Marwa Khedr tenía solo diez años cuando soldados del Daesh invadieron su aldea en la región de Sinjar en Irak y reunieron a todas las familias a punta de pistola.

Los hombres fueron enterrados vivos en una fosa común, mientras que las mujeres y los niños fueron llevados a una ciudad cercana en el norte del país, donde fueron divididos por edad. Los más valiosos eran los que tenían entre 10 y 20 años.

Marwa, era miembro de la religión minoritaria perseguida yazidí. Había cumplido diez años poco antes de estos terribles hechos en agosto de 2014.

La seana pasada, su tía Mahdya, que acaba de escapar de Baghuz, último enclave del Daesh, dijo que la última vez que vio a su sobrina, estaba acurrucada con otras personas en un mercado cercano a Hardan, donde vivía, antes de ser llevada a la ciudad de Raqqa.

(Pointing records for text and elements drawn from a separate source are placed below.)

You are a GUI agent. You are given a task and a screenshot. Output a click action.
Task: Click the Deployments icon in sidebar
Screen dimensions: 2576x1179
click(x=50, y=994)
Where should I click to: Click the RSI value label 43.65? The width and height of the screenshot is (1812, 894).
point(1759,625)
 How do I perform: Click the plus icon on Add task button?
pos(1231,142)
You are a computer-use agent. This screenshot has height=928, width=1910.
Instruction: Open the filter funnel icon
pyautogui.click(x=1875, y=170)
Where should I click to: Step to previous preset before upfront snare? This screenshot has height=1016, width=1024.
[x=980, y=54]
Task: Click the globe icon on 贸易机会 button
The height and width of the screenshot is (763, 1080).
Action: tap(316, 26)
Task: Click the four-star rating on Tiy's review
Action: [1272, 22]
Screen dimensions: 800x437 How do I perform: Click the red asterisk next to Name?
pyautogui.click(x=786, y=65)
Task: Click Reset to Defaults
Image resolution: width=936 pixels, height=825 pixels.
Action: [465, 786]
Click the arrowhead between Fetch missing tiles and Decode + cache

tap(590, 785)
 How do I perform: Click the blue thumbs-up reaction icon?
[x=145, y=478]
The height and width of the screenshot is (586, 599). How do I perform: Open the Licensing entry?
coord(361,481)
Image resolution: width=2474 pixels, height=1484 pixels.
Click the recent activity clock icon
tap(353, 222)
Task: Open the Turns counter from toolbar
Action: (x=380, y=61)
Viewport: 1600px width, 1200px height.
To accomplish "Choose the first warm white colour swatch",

Meses después, una amiga le dijo a Mahdya que había vuelto a ver a Marwa y que estaba embarazada, a pesar de su corta edad, un signo más de la barbarie infligida por los yihadistas. No se sabe dónde está Marwa ahora.

«Hay muchas chicas como ella», dijo Ziad Avdal, una ex maestra que dirige casas seguras para los yazidíes que se escapan. «No solo es terrible que esté embarazada, estas niñas pueden haber sido violadas por 100 hombres antes de quedar embarazadas».

Mahdya, de 29 años, es otra superviviente que huyó de Baghuz con sus dos hijas de ocho y nueve años. Fue una de las casi 6.500 yazidíes secuestradas por los fanáticos de Daesh. Ella ha contado la terrible historia de ser vendida con frecuencia, agredida, obligada a casarse varias veces, amenazada con que sus hijas fueran violadas y que las golpearan regularmente con cables.

«No sé cuántas veces me vendieron», recuerda. «Un hombre solo me tuvo por tres días, luego me vendió de nuevo. También me mantuvieron bajo tierra durante dos meses. Estaba tan oscuro que no podía decir si era de noche y día».